*PROBLEM TO WORK ON:* Starting with the line containing "Where should I click to: Open" and going on through the line containing "pos(323,210)", render those lines of the items below as a JSON list of strings, one string per line. Skip blank lines and leave the pictures out.

*DATA TO USE:*
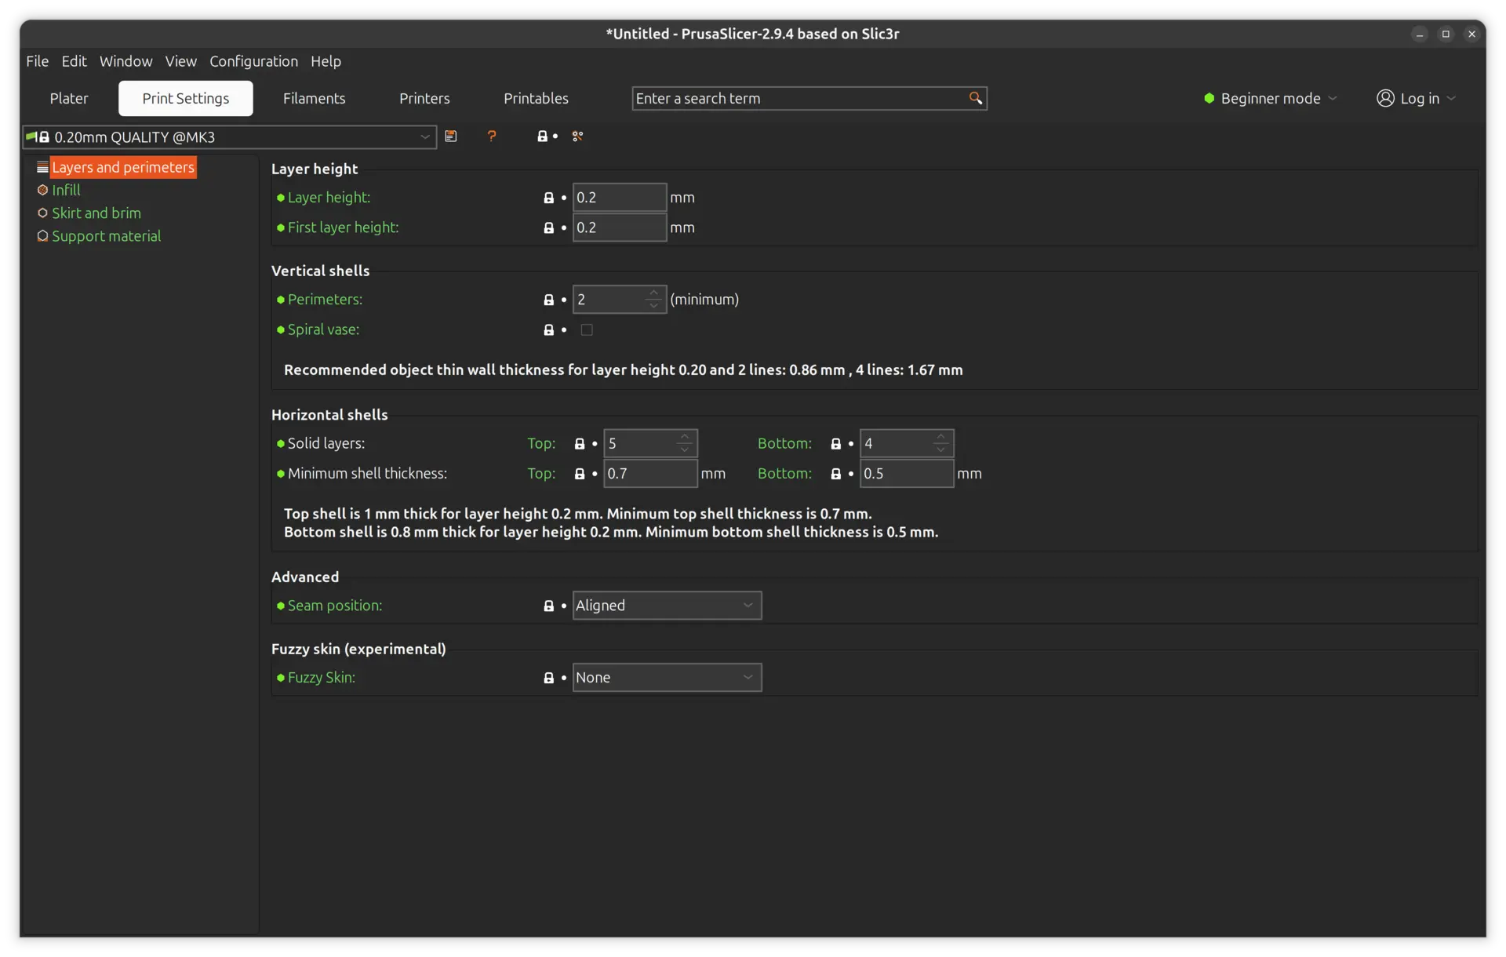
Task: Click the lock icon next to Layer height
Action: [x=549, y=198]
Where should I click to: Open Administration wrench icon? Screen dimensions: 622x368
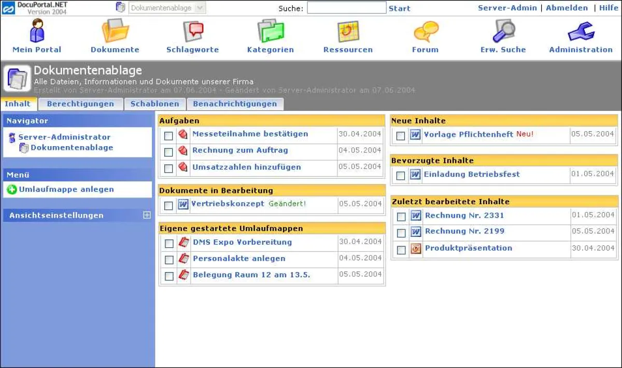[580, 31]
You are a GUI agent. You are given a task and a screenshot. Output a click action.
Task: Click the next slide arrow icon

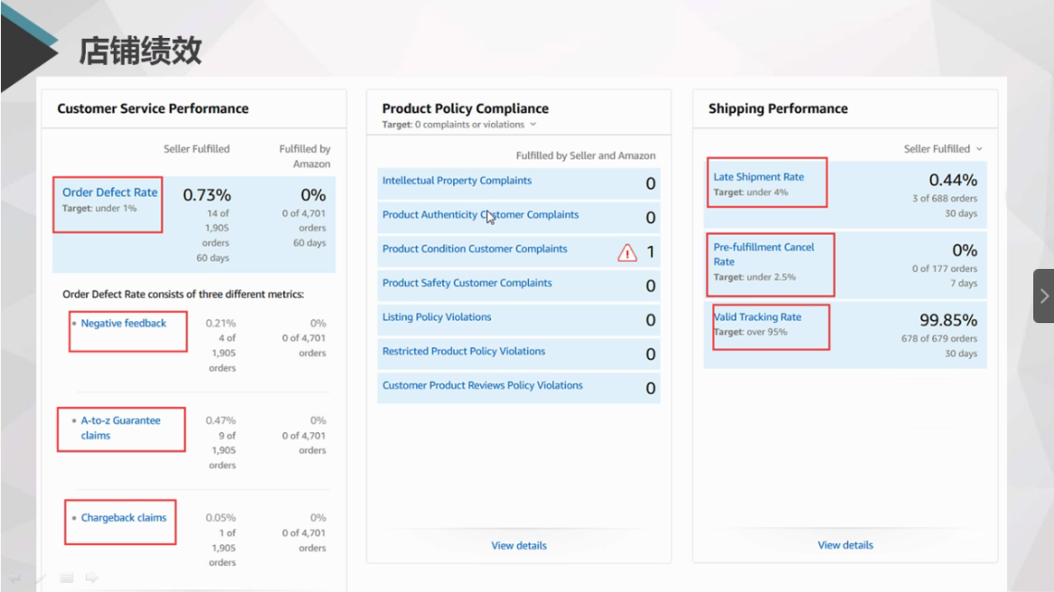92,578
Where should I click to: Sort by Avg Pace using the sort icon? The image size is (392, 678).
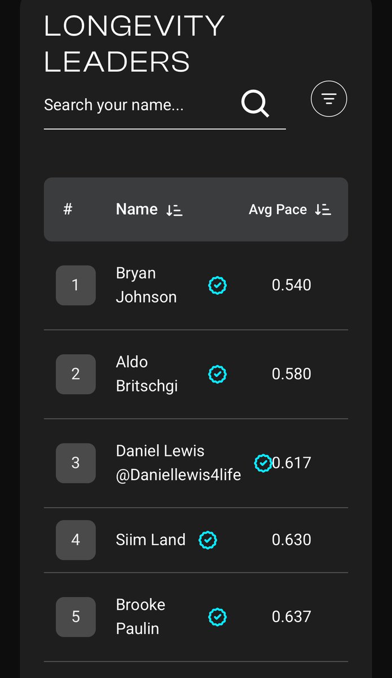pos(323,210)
==
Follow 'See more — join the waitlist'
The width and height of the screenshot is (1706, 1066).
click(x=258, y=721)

*REPLY:*
[
  "Where should I click to: Open Administration wrench icon? Screen dimensions: 622x368",
  "[580, 31]",
  "You are a GUI agent. You are given a task and a screenshot. Output a click action.",
  "Task: Click the next slide arrow icon",
  "92,578",
  "Where should I click to: Sort by Avg Pace using the sort icon? The image size is (392, 678).",
  "pos(323,210)"
]